→ **PROBLEM REQUIREMENTS**:
Pick each line that has "Search" out of the records.

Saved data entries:
....
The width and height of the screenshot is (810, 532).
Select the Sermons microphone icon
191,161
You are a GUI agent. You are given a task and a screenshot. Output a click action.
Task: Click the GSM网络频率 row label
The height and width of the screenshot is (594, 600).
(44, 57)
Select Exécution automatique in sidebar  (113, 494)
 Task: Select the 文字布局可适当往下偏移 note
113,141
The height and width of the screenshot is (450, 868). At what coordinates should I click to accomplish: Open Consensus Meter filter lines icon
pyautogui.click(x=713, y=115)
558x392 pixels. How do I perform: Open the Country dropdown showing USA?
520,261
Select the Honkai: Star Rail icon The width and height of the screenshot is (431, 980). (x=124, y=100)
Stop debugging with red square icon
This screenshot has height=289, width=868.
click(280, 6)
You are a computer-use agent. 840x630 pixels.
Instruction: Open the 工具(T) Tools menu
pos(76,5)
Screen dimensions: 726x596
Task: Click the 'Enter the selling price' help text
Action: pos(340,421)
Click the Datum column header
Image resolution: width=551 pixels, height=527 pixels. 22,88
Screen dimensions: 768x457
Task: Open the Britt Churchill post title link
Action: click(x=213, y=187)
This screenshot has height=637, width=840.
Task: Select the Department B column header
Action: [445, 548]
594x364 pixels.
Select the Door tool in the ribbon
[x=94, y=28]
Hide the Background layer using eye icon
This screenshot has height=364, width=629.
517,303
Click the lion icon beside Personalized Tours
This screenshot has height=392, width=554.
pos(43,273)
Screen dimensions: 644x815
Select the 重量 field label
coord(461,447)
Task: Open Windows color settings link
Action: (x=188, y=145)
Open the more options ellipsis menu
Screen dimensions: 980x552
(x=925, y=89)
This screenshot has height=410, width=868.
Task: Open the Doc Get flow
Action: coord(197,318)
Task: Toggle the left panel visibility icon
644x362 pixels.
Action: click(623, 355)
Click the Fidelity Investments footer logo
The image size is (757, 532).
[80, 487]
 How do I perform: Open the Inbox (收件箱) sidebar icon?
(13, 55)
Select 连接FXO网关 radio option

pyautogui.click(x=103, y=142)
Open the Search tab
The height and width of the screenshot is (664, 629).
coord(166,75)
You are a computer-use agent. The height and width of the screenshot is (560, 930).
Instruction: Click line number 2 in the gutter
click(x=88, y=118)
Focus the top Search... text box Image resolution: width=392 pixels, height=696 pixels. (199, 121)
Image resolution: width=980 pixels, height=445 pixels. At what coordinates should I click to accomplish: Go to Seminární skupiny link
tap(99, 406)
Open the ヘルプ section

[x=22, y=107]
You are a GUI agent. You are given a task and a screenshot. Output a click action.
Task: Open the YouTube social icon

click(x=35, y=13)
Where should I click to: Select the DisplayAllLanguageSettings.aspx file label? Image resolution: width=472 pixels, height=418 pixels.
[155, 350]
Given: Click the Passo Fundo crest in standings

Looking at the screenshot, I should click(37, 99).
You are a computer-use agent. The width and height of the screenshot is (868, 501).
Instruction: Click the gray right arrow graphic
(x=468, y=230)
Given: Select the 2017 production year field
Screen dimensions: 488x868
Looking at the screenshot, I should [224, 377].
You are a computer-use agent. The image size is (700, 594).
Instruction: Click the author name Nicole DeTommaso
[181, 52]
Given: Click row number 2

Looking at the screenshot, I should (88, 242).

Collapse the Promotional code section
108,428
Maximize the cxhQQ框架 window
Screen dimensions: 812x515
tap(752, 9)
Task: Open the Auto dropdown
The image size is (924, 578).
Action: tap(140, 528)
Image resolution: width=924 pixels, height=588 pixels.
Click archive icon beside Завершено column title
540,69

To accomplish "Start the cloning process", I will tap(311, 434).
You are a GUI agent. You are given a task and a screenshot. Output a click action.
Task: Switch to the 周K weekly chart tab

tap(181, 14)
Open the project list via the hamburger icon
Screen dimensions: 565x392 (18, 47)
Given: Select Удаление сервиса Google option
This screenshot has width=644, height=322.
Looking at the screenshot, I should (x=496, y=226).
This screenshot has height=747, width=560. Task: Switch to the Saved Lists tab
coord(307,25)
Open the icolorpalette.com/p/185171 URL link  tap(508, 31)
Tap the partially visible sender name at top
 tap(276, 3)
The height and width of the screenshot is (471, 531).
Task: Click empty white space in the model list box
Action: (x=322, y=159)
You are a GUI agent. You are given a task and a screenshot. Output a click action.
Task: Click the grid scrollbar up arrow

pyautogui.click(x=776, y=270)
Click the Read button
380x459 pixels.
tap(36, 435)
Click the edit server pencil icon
....
→ **PROBLEM SOLUTION**:
Open the Search tab
Focus the top Search... text box Image resolution: width=392 pixels, height=696 pixels. (199, 121)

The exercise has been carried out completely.